Não é a primeira vez que Danúbia, de apenas 33 anos, é presa. Em 2011, na estreia, foi detida por “associação para o tráfico de drogas” — mas libertada logo a seguir. A segunda foi já depois de Nem, que lhe proporcionava uma vida de luxo com direito a joias, roupas de marca e passeios de helicóptero, ser também ele encarcerado, numa prisão em Campo Grande, no Mato Grosso do Sul.

Posted by Marly Schall Amorim on Tuesday, October 10, 2017

Para não ficar longe do marido, a quem fazia juras de amor no Facebook — “Pensando em VC!” postou em 2013, a legendar uma foto de costas, na discoteca onde estava “curtindo a night” — mudou-se também para Campo Grande, onde abriu um salão de beleza — mas não consta que lá tenha trabalhado.

Foi nessa cidade que, em março de 2014, foi detida: tinha na sua posse 10 telemóveis e três tablets, através dos quais, garantiu a acusação, tratava de receber e distribuir as ordens ditadas por Nem desde a cadeia.

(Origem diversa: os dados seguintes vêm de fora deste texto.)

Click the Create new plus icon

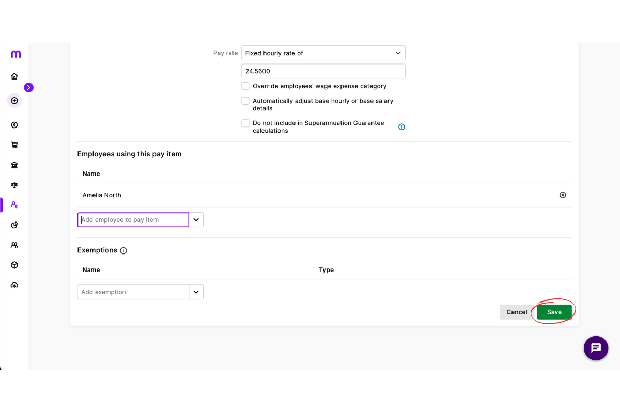(x=14, y=101)
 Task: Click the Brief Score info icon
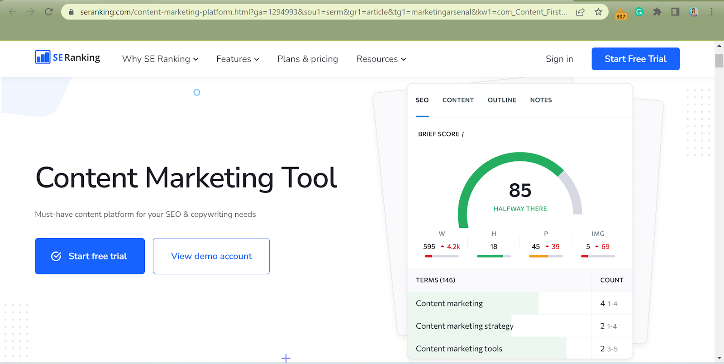(x=462, y=134)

Apesar da gravidade dos crimes, conseguiu ficar em prisão domiciliária: tinha uma filha pequena cujo pai estava também na cadeia, explicaram os seus advogados. Terão sido tantas as fotografias que postou nas redes sociais, em festas na favela ou a “malhar” no ginásio”, que 20 dias depois estava a cumprir pena efetiva. Esteve presa 1 ano e 4 meses, saiu no início de 2016, logo a seguir foi condenada a 28 anos de prisão por tráfico de drogas, associação para o tráfico e corrupção — andava a monte desde então.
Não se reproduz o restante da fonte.